Se la metrica dà al discorso poetico delle indicazioni di governo, indicazioni che attengono prevalentemente a fenomeni mensurabili o computabili (Beltrami), questo avviene però in una visione che in qualche modo deve attenere a un sentimento, un’ipotesi, un’utopia di integrità. Anche di una qualsivoglia catastrofe collettiva o individuale è necessario che se ne abbia una visione, o almeno una pretesa di commensurabilità, tenendo comunque presente che quella sorta di indice di approssimazione umana che regola il rapporto tra il “percepito” e l’espressione di ciò, si lega al mistero biologico che la vita rappresenta.
Scriveva nel 1971 Giovanni Raboni che la vera scoperta che riguarda la metrica nel poesia del dopoguerra è “che una qualsiasi formazione metrica di sillabe genera al proprio interno, se isolata a guisa di verso, una (magari aberrante, stridula o sorda o catastrofica, ma mai semplicemente inesistente) tensione metrica, un’ipotesi o immagine o progetto di organizzazione metrica di se stessa”. Alfredo Giuliani in uno scritto del 1955 già parlava dei vantaggi portati dall’incalcolabilità metrica di questi disordini ritmici “il verso è costretto a dilatarsi a assumere l’andatura della lingua viva”.
Ammesso che si voglia scrivere poesia in italiano, ammesso che si abbia il coraggio o l’autolesionismo di volersi riconoscere in questa discendenza individuale e collettiva per intero, la domanda che sarebbe qui e oggi ancora valida, forse è: in che rapporto metrico sta la poesia con la più stretta attualità? E per attualità non intendo l’informazione raccogliticcia di cui uno più o meno dispone ma la “realizzazione di una potenzialità superstite” o “costatazione di una non-potenzialità” di quanto è osservabile attraverso un’organizzazione metrica che testa ipoteticamente un vigore, a rischio di assumere sulla propria lingua tutte le cacofonie cui si sottopone e viene sottoposta.

= = = = =

**CONSEGNE**
A) Nel brano sulla metrica, in quale anno risale lo scritto in cui Alfredo Giuliani parlava già dei vantaggi dell'incalcolabilità metrica?
B) Trascrivi dal brano sulla metrica la parte che si apre con le parole contenenti "Ammesso che si voglia" e si chiude con "e viene sottoposta.".

[Dati di ancoraggio a coordinate in pixel]

= = = = =

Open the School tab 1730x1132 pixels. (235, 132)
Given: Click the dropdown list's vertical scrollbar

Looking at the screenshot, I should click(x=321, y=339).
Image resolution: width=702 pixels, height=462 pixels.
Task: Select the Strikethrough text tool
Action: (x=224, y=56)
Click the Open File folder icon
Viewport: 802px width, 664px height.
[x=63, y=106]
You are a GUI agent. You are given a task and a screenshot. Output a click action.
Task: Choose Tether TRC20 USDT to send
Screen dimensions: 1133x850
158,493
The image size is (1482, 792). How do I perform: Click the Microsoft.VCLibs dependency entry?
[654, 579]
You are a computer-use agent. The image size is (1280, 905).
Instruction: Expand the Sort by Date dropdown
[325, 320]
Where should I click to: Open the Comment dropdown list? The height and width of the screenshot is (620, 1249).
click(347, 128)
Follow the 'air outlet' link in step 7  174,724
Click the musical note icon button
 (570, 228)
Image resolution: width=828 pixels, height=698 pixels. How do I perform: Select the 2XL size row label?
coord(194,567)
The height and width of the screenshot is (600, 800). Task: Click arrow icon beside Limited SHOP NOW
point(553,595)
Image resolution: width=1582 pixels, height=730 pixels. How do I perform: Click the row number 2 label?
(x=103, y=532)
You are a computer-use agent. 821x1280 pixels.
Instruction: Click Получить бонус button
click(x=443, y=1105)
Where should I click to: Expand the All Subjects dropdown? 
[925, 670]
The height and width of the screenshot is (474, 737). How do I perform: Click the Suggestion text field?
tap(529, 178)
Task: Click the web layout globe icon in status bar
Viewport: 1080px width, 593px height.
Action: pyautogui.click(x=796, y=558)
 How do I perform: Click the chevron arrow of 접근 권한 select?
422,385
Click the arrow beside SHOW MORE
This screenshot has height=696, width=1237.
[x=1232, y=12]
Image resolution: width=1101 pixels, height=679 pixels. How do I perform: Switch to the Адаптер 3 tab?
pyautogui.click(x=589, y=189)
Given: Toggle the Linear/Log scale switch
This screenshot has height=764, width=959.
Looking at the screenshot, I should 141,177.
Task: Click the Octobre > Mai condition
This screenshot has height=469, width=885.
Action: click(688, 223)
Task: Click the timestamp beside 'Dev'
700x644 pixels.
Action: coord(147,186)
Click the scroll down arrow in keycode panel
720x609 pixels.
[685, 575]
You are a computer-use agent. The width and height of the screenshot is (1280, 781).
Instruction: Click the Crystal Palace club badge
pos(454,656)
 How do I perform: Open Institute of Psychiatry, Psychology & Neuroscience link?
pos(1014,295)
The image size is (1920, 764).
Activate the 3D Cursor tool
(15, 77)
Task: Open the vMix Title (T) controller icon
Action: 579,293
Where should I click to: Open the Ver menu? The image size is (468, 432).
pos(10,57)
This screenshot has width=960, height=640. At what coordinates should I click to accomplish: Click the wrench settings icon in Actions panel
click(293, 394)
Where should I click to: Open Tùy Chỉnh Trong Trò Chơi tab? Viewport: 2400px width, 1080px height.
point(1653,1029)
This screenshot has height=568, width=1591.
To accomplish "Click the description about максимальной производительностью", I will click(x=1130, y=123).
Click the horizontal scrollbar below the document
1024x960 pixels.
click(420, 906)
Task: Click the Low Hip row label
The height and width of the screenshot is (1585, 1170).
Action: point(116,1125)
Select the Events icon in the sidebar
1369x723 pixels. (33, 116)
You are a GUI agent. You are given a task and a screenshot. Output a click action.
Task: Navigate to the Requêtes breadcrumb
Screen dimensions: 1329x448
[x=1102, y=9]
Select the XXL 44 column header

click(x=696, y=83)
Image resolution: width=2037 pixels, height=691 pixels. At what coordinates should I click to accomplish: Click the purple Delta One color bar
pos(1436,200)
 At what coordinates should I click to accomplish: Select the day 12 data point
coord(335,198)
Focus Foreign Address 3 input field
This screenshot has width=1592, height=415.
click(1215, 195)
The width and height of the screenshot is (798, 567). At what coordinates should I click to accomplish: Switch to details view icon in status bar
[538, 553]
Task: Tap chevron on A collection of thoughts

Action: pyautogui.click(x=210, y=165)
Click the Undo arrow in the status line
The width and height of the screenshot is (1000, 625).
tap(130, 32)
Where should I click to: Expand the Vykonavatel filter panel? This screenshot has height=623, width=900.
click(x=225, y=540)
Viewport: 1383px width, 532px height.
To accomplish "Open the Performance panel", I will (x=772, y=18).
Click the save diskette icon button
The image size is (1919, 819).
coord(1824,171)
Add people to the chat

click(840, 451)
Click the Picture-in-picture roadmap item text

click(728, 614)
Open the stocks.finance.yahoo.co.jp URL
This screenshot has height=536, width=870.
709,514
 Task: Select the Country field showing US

= = = = =

**SOLUZIONI PER COMPITO**
A) Al 1955.

B)
Ammesso che si voglia scrivere poesia in italiano, ammesso che si abbia il coraggio o l’autolesionismo di volersi riconoscere in questa discendenza individuale e collettiva per intero, la domanda che sarebbe qui e oggi ancora valida, forse è: in che rapporto metrico sta la poesia con la più stretta attualità? E per attualità non intendo l’informazione raccogliticcia di cui uno più o meno dispone ma la “realizzazione di una potenzialità superstite” o “costatazione di una non-potenzialità” di quanto è osservabile attraverso un’organizzazione metrica che testa ipoteticamente un vigore, a rischio di assumere sulla propria lingua tutte le cacofonie cui si sottopone e viene sottoposta.